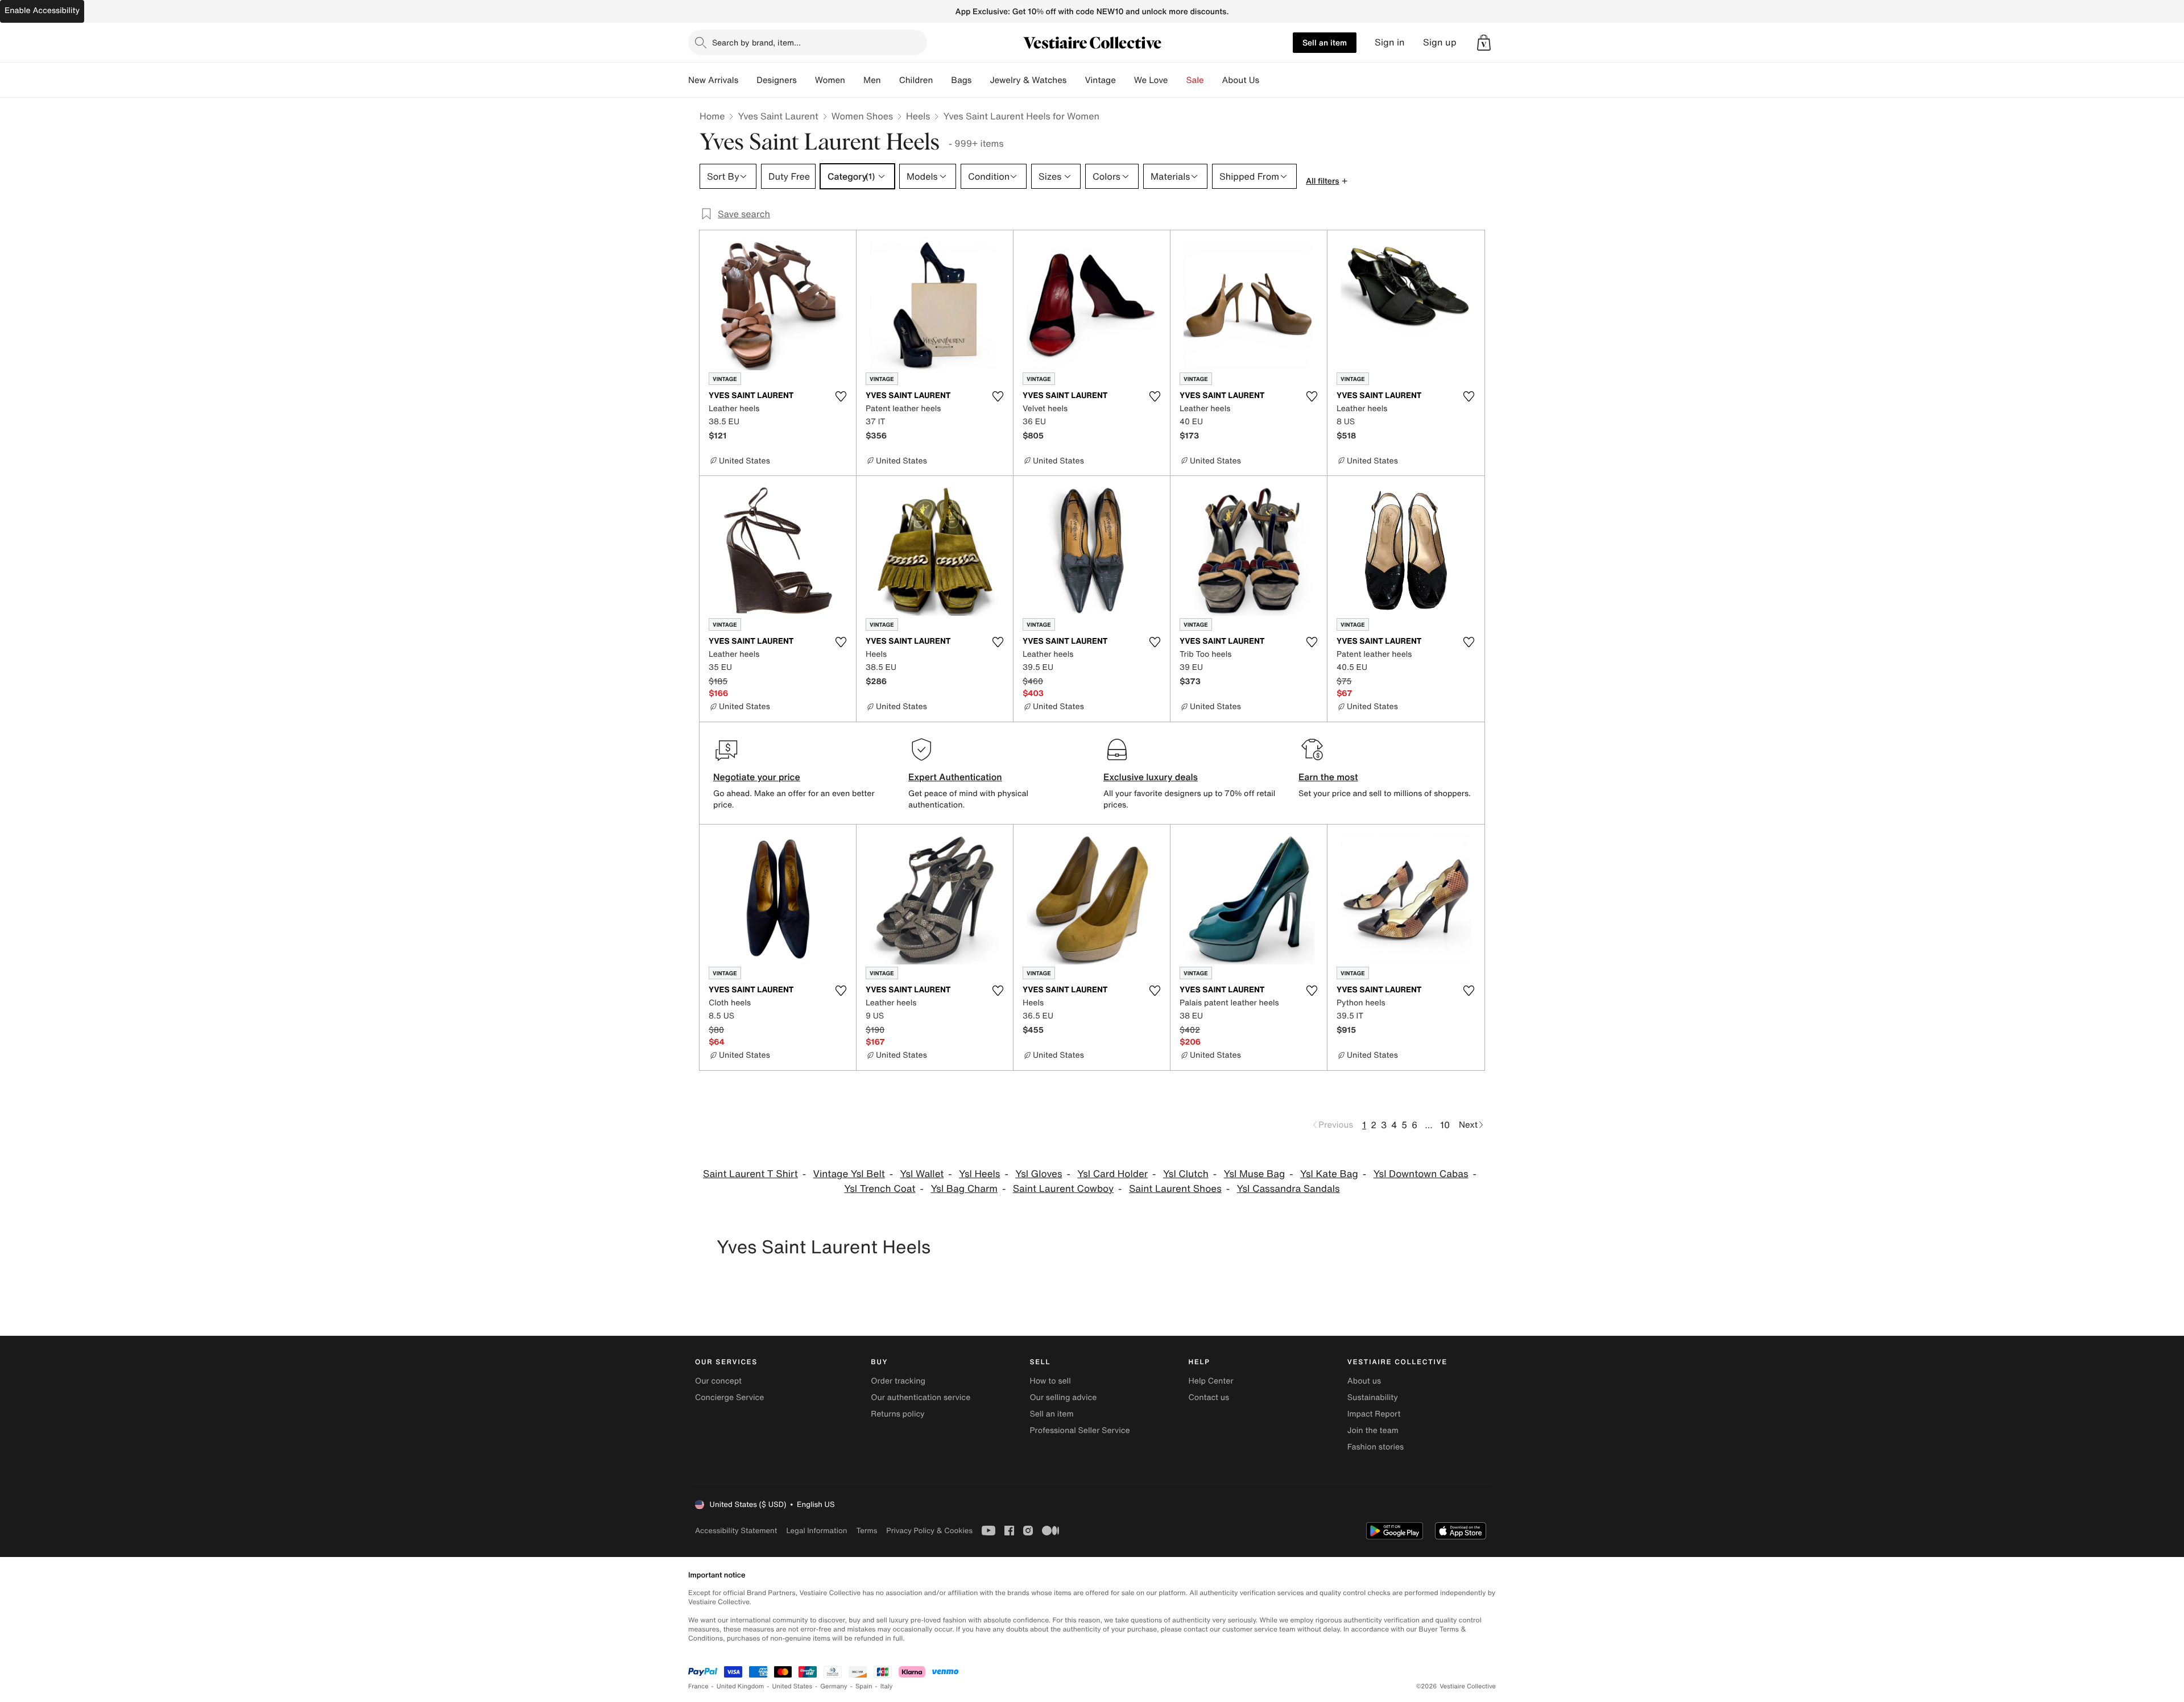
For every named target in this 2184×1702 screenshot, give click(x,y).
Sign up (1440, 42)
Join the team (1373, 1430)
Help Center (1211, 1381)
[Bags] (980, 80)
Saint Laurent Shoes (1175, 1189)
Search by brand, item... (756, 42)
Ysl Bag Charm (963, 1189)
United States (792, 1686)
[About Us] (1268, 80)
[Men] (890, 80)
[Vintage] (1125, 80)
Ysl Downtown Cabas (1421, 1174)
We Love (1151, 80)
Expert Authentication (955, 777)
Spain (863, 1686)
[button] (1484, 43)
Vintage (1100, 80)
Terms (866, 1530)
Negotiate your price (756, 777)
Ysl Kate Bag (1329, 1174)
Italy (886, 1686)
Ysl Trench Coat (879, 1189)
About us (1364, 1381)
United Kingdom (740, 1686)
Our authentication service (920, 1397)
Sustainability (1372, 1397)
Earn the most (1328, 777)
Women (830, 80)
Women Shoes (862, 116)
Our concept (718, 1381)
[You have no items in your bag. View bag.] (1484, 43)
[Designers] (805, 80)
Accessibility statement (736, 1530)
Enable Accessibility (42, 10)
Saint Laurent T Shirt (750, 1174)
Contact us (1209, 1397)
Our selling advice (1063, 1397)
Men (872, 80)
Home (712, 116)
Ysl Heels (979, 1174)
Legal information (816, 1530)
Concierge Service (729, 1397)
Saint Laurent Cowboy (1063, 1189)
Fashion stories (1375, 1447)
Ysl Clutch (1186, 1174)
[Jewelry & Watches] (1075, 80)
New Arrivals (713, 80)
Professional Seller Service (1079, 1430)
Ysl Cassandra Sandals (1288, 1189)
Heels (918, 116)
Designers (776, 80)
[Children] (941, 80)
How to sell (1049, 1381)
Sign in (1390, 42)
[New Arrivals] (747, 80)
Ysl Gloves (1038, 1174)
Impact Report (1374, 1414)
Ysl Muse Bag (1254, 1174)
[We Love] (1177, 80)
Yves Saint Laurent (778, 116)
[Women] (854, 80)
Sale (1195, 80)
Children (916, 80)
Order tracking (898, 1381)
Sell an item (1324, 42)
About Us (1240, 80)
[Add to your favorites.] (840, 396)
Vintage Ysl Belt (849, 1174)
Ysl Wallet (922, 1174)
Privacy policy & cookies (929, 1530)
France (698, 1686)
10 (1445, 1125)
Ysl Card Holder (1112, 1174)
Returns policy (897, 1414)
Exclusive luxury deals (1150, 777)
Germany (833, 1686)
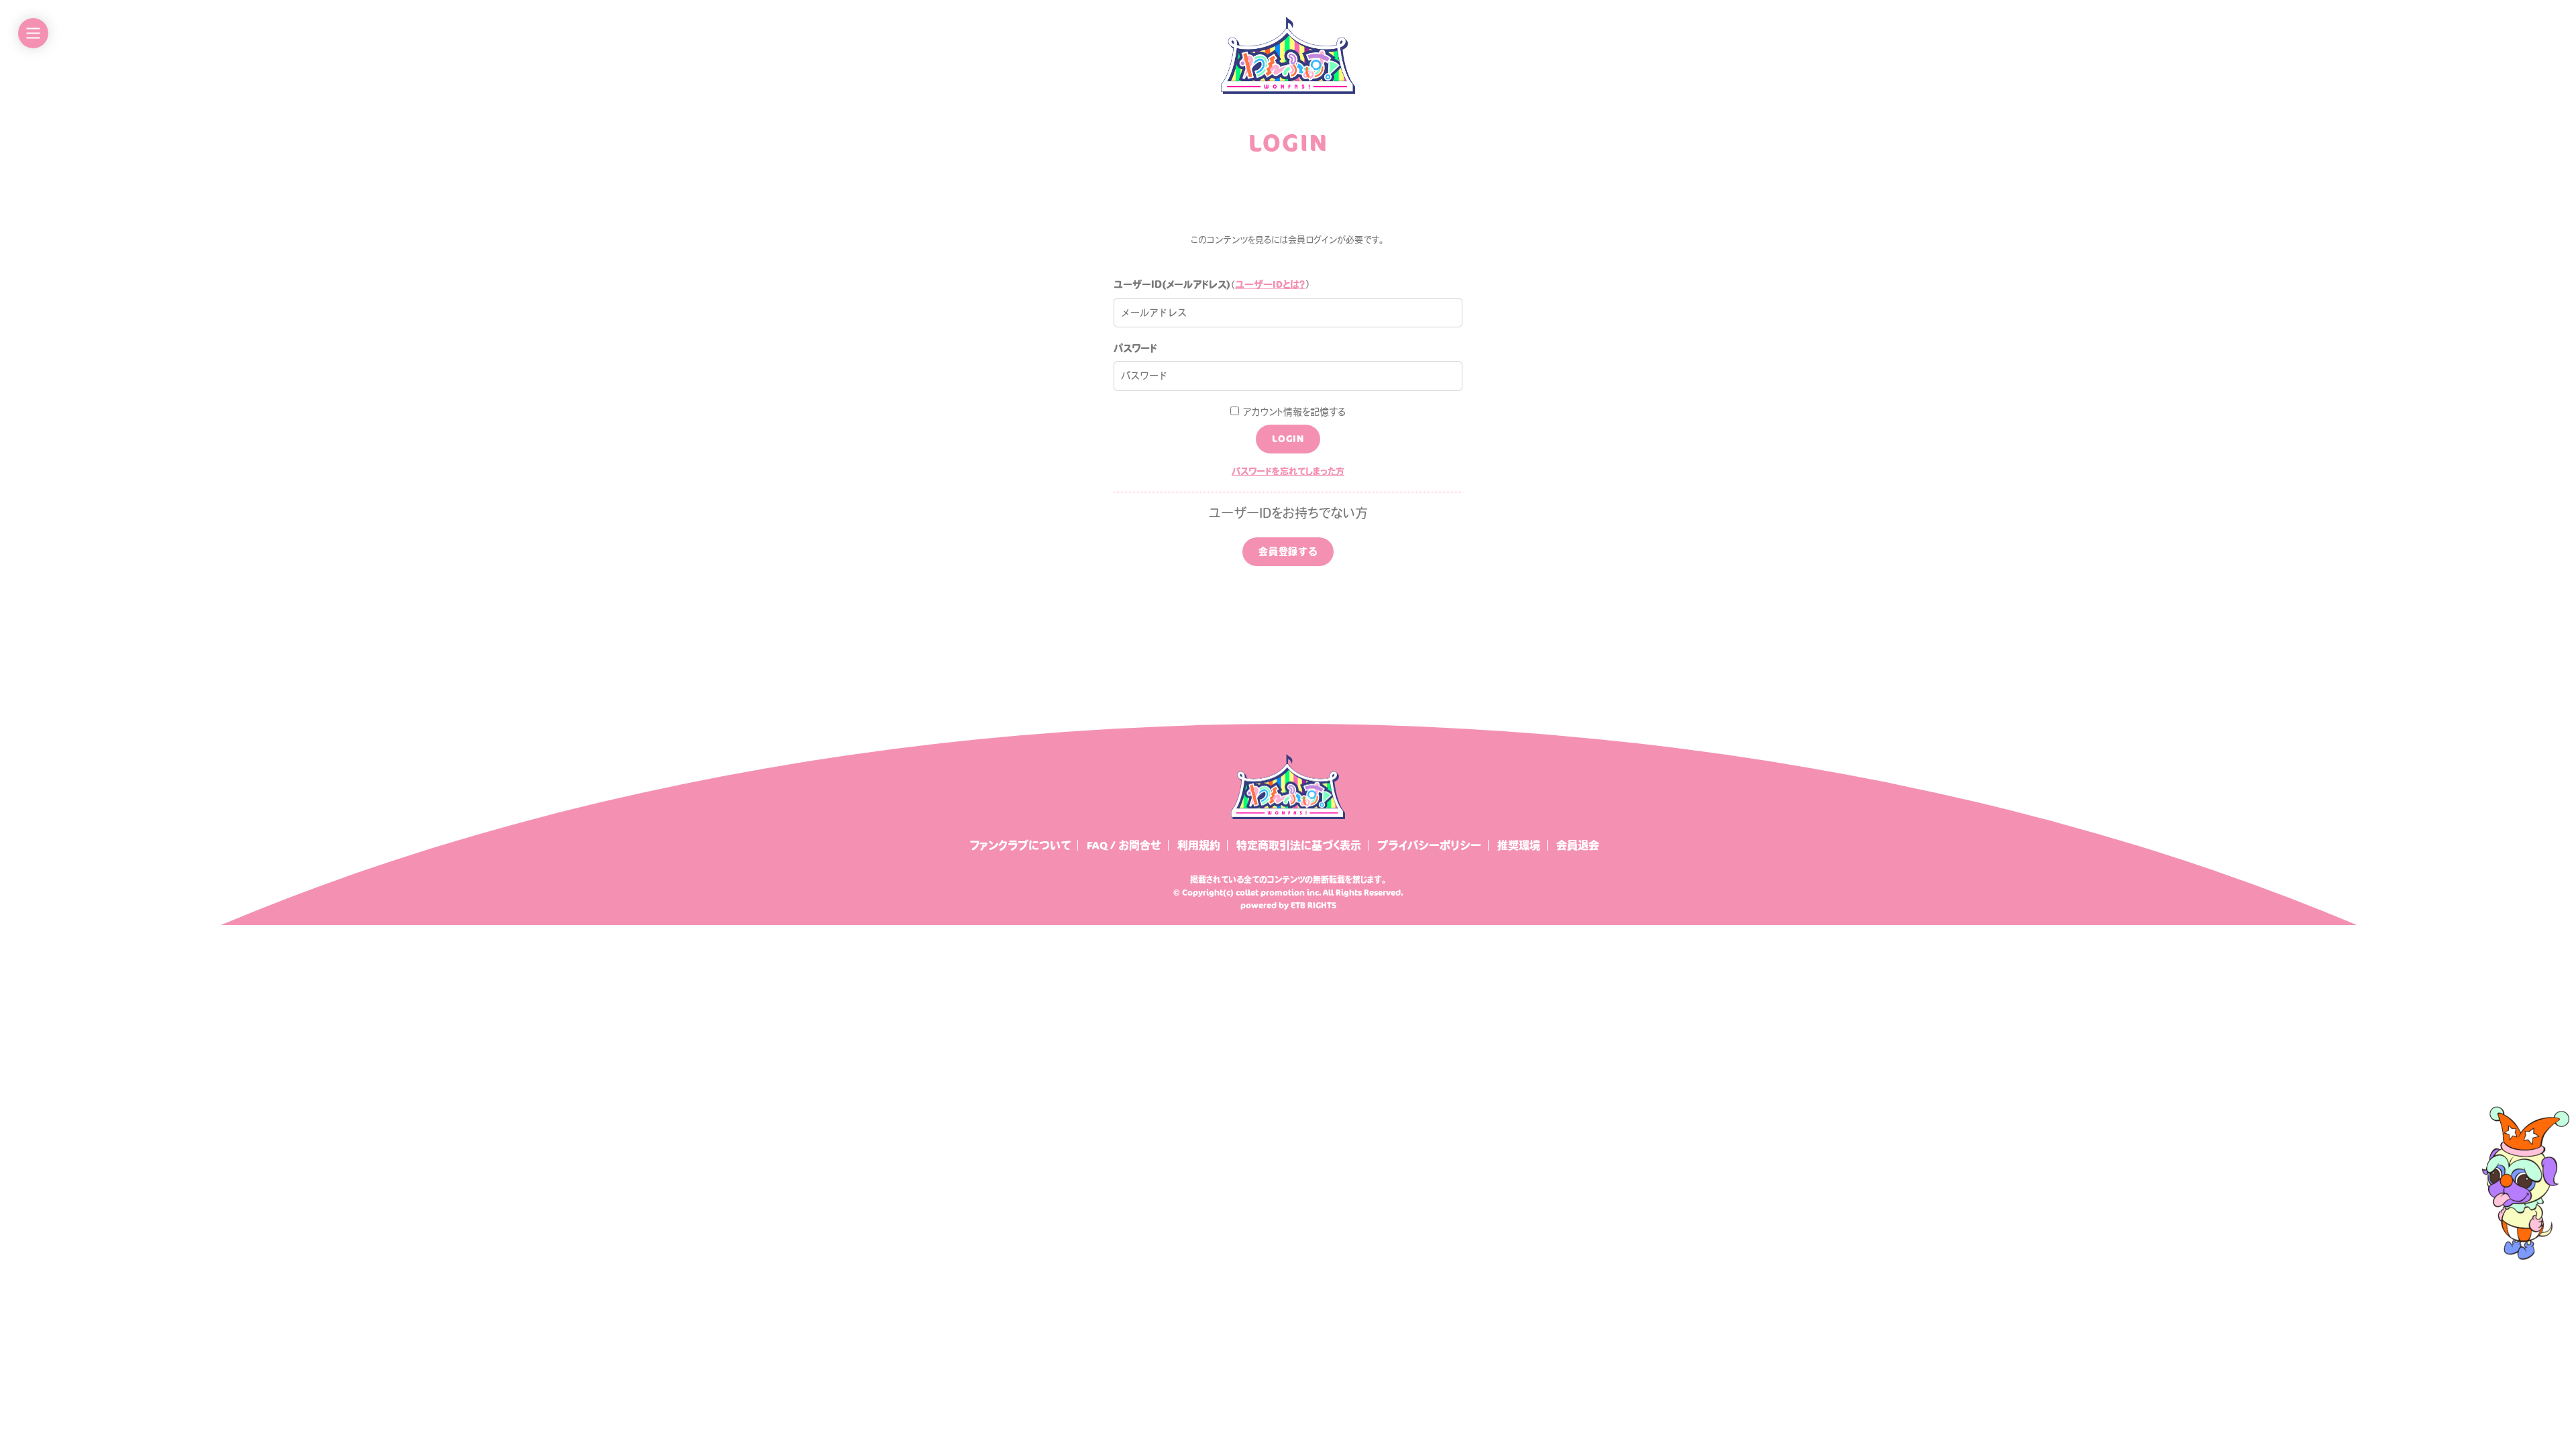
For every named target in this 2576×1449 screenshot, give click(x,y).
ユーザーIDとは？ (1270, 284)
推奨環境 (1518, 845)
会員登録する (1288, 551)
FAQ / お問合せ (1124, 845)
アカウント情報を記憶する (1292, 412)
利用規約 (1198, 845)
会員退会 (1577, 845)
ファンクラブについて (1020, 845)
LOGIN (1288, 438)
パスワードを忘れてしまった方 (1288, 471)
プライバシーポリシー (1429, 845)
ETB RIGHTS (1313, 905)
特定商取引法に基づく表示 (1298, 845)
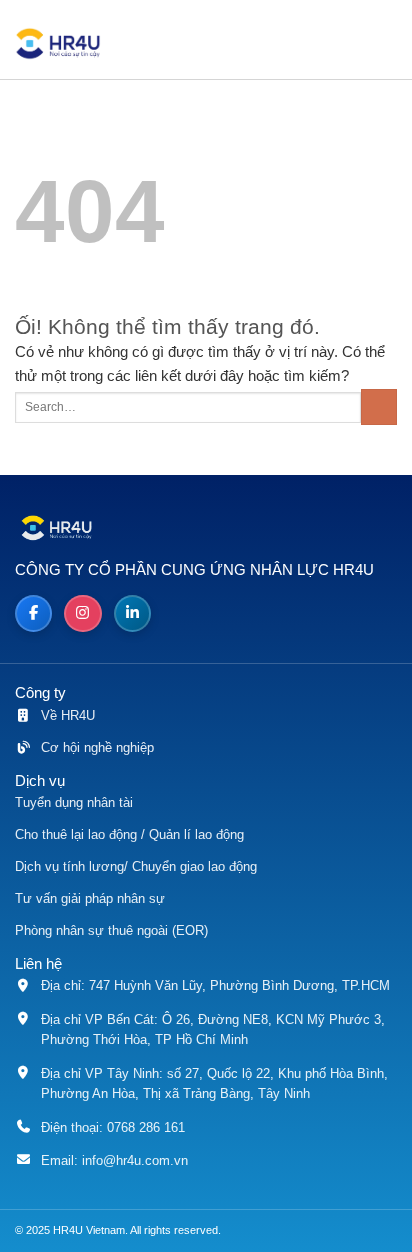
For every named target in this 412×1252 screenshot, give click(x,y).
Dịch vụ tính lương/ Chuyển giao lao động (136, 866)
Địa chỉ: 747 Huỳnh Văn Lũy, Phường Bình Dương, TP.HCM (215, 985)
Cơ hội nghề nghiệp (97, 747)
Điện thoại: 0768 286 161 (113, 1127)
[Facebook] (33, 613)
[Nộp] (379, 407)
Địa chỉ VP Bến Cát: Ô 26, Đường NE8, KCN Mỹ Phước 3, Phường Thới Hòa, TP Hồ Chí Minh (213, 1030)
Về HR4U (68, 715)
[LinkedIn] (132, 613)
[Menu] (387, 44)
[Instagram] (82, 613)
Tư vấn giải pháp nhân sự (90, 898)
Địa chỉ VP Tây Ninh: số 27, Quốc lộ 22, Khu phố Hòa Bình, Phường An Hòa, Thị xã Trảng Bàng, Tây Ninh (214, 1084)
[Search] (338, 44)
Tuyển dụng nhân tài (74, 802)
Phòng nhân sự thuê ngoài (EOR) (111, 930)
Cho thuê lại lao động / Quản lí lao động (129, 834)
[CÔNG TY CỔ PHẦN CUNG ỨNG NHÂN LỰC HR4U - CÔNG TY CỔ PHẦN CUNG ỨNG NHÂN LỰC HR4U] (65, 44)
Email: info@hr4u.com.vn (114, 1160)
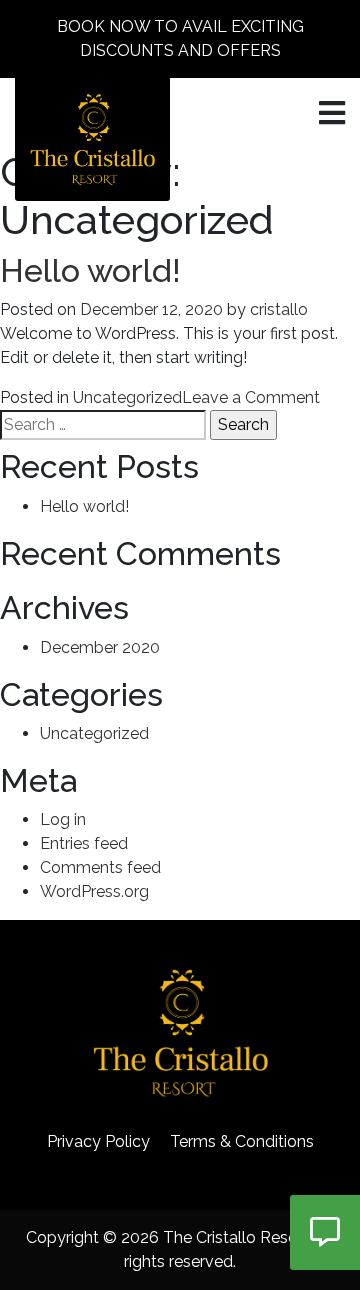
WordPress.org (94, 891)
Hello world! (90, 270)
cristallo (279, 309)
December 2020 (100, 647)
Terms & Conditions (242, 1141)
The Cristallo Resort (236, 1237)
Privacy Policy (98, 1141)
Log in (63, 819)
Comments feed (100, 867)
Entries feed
--------------------
Instructions to follow:
Every line above that holds the string "động" should be returned.

Solution for this task:
Dịch vụ tính lương/ Chuyển giao lao động (136, 866)
Cho thuê lại lao động / Quản lí lao động (129, 834)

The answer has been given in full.